As students across the country prepare for crucial standardized tests which may determine their futures, president Barack Obama has been working on a plan that just might ease the fiscal load of community college attendees. Obama announced his plan, deemed “America’s College Promise,” while speaking at Pellissippi State Community College in Knoxville, TN, on Jan. 9.
He proposed that as long as students are willing to work for their education, they would earn subsidies for free tuition for two years at a community college. Students, including those who are non-traditional, will be offered free tuition as long as they maintain a 2.5 minimal GPA and are attending classes part-time.

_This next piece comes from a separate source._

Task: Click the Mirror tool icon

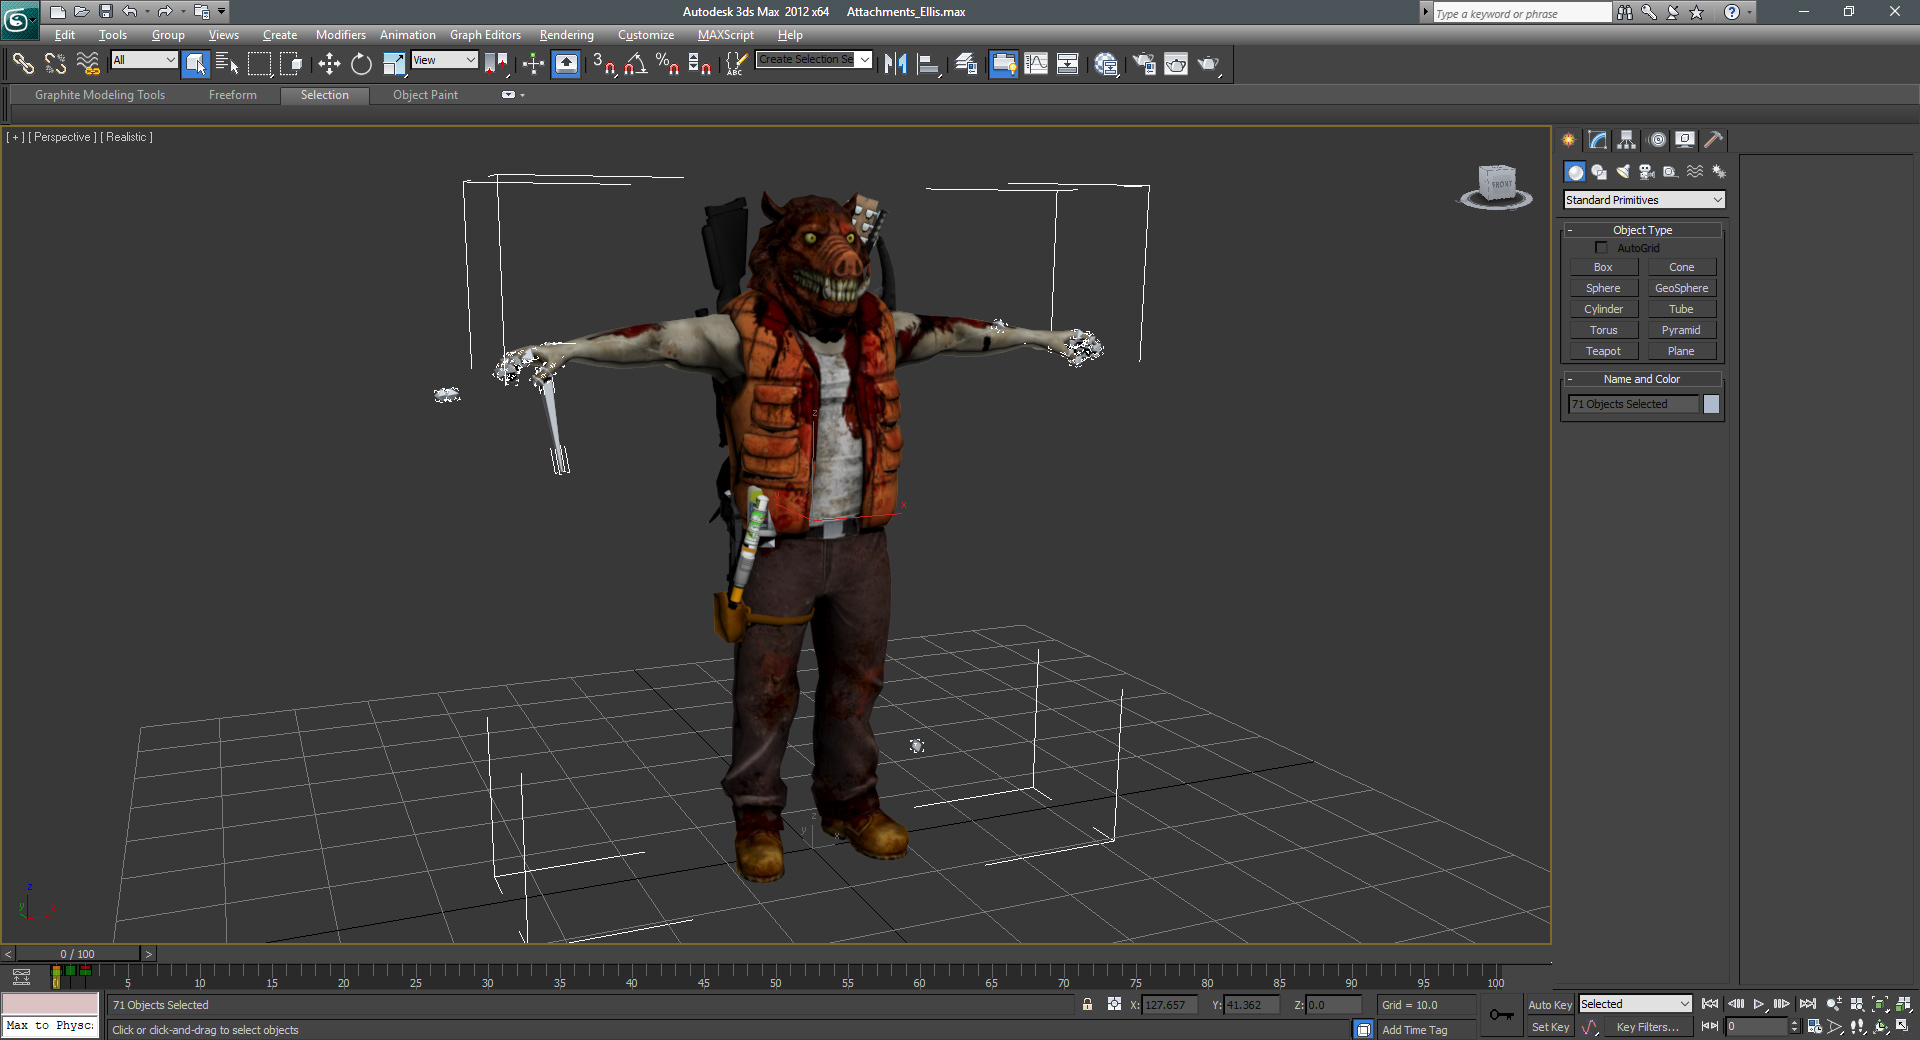Action: coord(895,64)
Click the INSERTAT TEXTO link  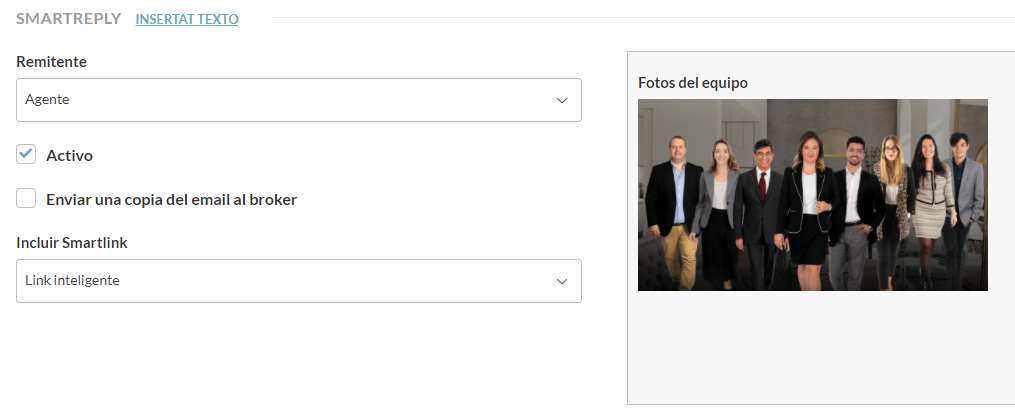point(187,19)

The plan will also cover certificate programs and courses that may lead to an associate degree or transferred towards a bachelor’s degree.
In its earliest stages, this plan has already earned much criticism, but it may also offer a great opportunity to middle and lower class Americans who may not have been able to afford college education otherwise. While the proposal seems feasible for its benefits to nearly nine million students, as reported by US News, it must pass a few obstacles before it can take effect.
Reiterated in his State of the Union Address, Obama’s goal is to be backed in this plan by both Congress and all 50 states individually. The plan will need $60 billion over the course of ten years to become a reality. A more concrete monetary strategy will be announced in Obama’s 2016 budget proposal.
Though it may be difficult to gain support from all 50 states and Congress, states have already shown development on their own. In Tennessee, the “Tennessee Promise” program is present, as well as in Chicago, IL, with the “Chicago Star Scholarship” program.